§ Direction: Render every line of the records below as a JSON list of strings, one string per line, omitting blank lines.

§ Information shown:
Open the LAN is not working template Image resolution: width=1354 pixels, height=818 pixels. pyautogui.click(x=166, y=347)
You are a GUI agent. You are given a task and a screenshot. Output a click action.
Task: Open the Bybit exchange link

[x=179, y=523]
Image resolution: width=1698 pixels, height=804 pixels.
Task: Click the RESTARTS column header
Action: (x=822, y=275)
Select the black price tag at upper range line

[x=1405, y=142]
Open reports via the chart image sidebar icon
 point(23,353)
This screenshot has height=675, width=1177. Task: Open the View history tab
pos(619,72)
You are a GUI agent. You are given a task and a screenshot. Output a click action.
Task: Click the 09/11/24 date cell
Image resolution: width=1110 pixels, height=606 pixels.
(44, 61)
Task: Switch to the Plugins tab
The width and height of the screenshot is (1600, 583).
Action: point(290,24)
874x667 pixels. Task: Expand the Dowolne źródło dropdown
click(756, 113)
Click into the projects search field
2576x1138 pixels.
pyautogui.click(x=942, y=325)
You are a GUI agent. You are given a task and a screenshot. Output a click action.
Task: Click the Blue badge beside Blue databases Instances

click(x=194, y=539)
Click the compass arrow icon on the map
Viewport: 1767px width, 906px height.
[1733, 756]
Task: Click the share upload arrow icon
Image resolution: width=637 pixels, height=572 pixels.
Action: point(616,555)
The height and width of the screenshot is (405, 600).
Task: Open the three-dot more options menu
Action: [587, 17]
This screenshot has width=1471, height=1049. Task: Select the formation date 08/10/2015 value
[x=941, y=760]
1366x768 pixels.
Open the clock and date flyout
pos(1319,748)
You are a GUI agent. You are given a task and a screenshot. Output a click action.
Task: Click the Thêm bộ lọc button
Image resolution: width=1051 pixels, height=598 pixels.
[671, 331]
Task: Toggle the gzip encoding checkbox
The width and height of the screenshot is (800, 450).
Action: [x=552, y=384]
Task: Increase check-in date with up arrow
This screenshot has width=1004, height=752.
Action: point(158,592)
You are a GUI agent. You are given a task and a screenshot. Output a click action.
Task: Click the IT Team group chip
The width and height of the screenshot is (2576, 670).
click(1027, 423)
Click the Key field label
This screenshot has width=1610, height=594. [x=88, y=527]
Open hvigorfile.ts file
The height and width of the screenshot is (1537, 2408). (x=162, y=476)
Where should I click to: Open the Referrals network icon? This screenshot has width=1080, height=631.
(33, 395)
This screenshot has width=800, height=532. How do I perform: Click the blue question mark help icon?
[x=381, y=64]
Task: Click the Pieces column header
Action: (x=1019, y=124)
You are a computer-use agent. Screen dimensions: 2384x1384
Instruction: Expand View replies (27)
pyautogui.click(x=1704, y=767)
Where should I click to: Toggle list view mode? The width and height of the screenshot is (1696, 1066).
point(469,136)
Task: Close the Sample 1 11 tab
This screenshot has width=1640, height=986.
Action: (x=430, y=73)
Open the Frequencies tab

§ Answer for the task:
[
  "Open the LAN is not working template Image resolution: width=1354 pixels, height=818 pixels. pyautogui.click(x=166, y=347)",
  "You are a GUI agent. You are given a task and a screenshot. Output a click action.",
  "Task: Open the Bybit exchange link",
  "[x=179, y=523]",
  "Image resolution: width=1698 pixels, height=804 pixels.",
  "Task: Click the RESTARTS column header",
  "Action: (x=822, y=275)",
  "Select the black price tag at upper range line",
  "[x=1405, y=142]",
  "Open reports via the chart image sidebar icon",
  " point(23,353)",
  "This screenshot has height=675, width=1177. Task: Open the View history tab",
  "pos(619,72)",
  "You are a GUI agent. You are given a task and a screenshot. Output a click action.",
  "Task: Click the 09/11/24 date cell",
  "Image resolution: width=1110 pixels, height=606 pixels.",
  "(44, 61)",
  "Task: Switch to the Plugins tab",
  "The width and height of the screenshot is (1600, 583).",
  "Action: point(290,24)",
  "874x667 pixels. Task: Expand the Dowolne źródło dropdown",
  "click(756, 113)",
  "Click into the projects search field",
  "2576x1138 pixels.",
  "pyautogui.click(x=942, y=325)",
  "You are a GUI agent. You are given a task and a screenshot. Output a click action.",
  "Task: Click the Blue badge beside Blue databases Instances",
  "click(x=194, y=539)",
  "Click the compass arrow icon on the map",
  "Viewport: 1767px width, 906px height.",
  "[1733, 756]",
  "Task: Click the share upload arrow icon",
  "Image resolution: width=637 pixels, height=572 pixels.",
  "Action: point(616,555)",
  "The height and width of the screenshot is (405, 600).",
  "Task: Open the three-dot more options menu",
  "Action: [587, 17]",
  "This screenshot has width=1471, height=1049. Task: Select the formation date 08/10/2015 value",
  "[x=941, y=760]",
  "1366x768 pixels.",
  "Open the clock and date flyout",
  "pos(1319,748)",
  "You are a GUI agent. You are given a task and a screenshot. Output a click action.",
  "Task: Click the Thêm bộ lọc button",
  "Image resolution: width=1051 pixels, height=598 pixels.",
  "[671, 331]",
  "Task: Toggle the gzip encoding checkbox",
  "The width and height of the screenshot is (800, 450).",
  "Action: [x=552, y=384]",
  "Task: Increase check-in date with up arrow",
  "This screenshot has width=1004, height=752.",
  "Action: point(158,592)",
  "You are a GUI agent. You are given a task and a screenshot. Output a click action.",
  "Task: Click the IT Team group chip",
  "The width and height of the screenshot is (2576, 670).",
  "click(1027, 423)",
  "Click the Key field label",
  "This screenshot has width=1610, height=594. [x=88, y=527]",
  "Open hvigorfile.ts file",
  "The height and width of the screenshot is (1537, 2408). (x=162, y=476)",
  "Where should I click to: Open the Referrals network icon? This screenshot has width=1080, height=631.",
  "(33, 395)",
  "This screenshot has width=800, height=532. How do I perform: Click the blue question mark help icon?",
  "[x=381, y=64]",
  "Task: Click the Pieces column header",
  "Action: (x=1019, y=124)",
  "You are a computer-use agent. Screen dimensions: 2384x1384",
  "Instruction: Expand View replies (27)",
  "pyautogui.click(x=1704, y=767)",
  "Where should I click to: Toggle list view mode? The width and height of the screenshot is (1696, 1066).",
  "point(469,136)",
  "Task: Close the Sample 1 11 tab",
  "This screenshot has width=1640, height=986.",
  "Action: (x=430, y=73)",
  "Open the Frequencies tab"
]